The existence of these two ancestral aminoacyl-tRNA synthetases offers a hardly intuitive explanation for life's origins, diverging from the simple elegance of the Neo-Darwinian model. The primordial gene—we can refer to it as the Gene of Eden— underpins the existence of a very rudimentary initial code, that became progressively more complex. The idea of a code recursively defining itself is hard to fully grasp. Yet the existence of a single ancestral gene provides an explanation to the genetic code's origin paradox: the only way to create a code whose interpreters are encoded by the code itself is through an iterative process in which code and interpreters emerge in tandem.

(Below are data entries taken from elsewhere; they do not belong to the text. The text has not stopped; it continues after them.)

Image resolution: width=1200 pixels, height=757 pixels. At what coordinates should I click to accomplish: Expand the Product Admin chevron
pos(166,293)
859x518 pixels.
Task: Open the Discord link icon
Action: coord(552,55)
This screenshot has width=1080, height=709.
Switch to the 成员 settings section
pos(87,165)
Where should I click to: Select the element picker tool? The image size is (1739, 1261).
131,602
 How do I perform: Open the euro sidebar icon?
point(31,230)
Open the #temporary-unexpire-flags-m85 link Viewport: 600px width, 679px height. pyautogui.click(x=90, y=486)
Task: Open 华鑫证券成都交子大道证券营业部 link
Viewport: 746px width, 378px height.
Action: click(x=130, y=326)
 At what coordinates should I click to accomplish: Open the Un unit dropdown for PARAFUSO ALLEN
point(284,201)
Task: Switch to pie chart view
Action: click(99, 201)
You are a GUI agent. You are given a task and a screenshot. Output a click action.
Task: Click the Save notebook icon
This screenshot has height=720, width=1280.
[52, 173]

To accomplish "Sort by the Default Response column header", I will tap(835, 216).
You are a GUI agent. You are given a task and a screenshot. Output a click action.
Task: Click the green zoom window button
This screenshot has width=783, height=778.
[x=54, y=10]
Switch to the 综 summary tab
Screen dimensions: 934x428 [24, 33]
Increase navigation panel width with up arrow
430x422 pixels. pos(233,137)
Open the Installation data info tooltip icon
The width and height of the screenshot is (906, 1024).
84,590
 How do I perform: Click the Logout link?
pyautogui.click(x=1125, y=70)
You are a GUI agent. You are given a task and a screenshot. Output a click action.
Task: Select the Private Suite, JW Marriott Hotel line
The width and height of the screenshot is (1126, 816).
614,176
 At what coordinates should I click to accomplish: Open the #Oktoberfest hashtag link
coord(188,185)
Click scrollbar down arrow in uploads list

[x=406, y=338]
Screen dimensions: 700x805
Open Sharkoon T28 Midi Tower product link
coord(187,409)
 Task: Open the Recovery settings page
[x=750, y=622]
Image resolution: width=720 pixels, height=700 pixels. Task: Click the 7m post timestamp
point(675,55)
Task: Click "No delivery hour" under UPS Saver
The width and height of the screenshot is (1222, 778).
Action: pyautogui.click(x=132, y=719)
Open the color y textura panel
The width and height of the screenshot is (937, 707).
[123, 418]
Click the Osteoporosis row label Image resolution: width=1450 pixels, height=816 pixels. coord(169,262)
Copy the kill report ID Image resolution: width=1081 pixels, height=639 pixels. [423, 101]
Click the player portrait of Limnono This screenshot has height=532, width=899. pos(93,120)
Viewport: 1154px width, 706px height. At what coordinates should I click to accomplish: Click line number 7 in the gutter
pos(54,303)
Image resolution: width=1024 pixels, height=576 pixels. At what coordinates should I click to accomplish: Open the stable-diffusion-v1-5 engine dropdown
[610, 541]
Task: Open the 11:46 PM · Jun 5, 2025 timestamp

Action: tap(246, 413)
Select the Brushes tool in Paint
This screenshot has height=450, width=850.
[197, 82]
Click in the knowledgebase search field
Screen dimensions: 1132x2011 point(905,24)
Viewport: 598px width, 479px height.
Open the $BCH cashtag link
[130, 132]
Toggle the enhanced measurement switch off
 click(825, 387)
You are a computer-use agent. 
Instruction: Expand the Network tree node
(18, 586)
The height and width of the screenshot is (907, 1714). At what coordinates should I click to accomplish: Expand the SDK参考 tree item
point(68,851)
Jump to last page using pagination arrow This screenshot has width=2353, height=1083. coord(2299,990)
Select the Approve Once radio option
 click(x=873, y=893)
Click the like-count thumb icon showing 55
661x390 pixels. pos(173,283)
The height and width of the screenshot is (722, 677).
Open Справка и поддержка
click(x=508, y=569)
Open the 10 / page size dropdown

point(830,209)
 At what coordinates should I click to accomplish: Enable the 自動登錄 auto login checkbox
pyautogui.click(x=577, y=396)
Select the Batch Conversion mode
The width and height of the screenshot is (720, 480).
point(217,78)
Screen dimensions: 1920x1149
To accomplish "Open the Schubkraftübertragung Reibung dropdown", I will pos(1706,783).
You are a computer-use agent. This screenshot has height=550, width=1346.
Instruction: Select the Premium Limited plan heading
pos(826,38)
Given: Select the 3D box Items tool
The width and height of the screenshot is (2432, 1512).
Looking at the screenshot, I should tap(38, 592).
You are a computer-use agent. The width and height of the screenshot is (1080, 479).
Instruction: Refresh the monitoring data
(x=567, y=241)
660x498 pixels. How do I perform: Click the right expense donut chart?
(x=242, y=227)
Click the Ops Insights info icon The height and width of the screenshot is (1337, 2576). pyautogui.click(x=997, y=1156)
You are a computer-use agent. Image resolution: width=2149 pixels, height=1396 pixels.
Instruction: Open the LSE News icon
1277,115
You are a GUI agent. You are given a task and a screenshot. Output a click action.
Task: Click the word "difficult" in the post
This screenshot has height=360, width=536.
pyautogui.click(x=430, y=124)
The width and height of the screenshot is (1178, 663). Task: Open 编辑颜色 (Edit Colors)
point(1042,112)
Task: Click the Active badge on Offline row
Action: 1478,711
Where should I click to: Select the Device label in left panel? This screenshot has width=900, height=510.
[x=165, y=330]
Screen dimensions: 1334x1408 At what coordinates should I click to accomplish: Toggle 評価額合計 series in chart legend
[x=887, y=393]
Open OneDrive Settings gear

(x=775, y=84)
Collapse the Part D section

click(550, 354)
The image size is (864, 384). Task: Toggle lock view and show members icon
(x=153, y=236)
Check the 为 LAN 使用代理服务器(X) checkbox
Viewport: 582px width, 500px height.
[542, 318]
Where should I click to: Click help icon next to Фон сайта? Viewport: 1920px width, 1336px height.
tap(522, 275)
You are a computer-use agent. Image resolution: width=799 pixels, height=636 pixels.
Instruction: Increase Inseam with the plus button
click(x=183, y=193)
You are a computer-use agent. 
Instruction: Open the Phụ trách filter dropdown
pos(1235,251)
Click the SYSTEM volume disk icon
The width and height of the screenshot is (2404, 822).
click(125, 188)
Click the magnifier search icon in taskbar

The discovery of molecular Adam and Eve remains far from the public spotlight, eluding broad recognition even within the scientific community. Perhaps its remote, almost metaphysical nature is not well aligned with the zeitgeist of the 21st century, centered on engineering advances. Or it could be the uncomfortable feeling that an important piece of the puzzle is still missing. Bridging the gap from the inanimate world of Earth's early days to the significant complexity of Adam and Eve is not a straightforward process; so much so that Sergei Rodin, the theory’s initiator, and Charles Carter, its validator, had opposing interpretations of what came immediately before. While Rodin believed in the existence of a pre-protein RNA world16, a widely held but unproven theory in the origin-of-life field, Carter contended that life started with coevolution between very short proteins and RNA sequences17. This discrepancy exposes the fact that Adam and Eve do not offer a self-evident explanation for how the Gene of Eden replicated, and reproduction is a key component required for Darwinian evolution. Despite these unresolved questions, the overwhelming evidence of the existence of Adam and Eve stands as a monumental discovery. They left an undeniable trace to the present day, visible through the phylogenetic tree of synthetases and their still recognizable specular configuration1819.
The Genesis myth about the creation of humans in the Garden of Eden emerged over 2,500 years ago in a small Eastern Mediterranean community. Over the centuries, it spread along with the three major Abrahamic religions —Judaism, Christianity, and Islam —becoming the predominant explanation for humanity’s beginnings throughout the world. The advent of Darwinism in the 19th century led to its decline, and religious precepts gradually gave way to scientific ones. With the discovery of the origin of the genetic code, however, Adam and Eve live on as a powerful metaphor of creation. They represent a unique moment in time in the distant past, at an undetermined location on planet Earth, where the duality of two perfectly complementary beings started the journey of existence.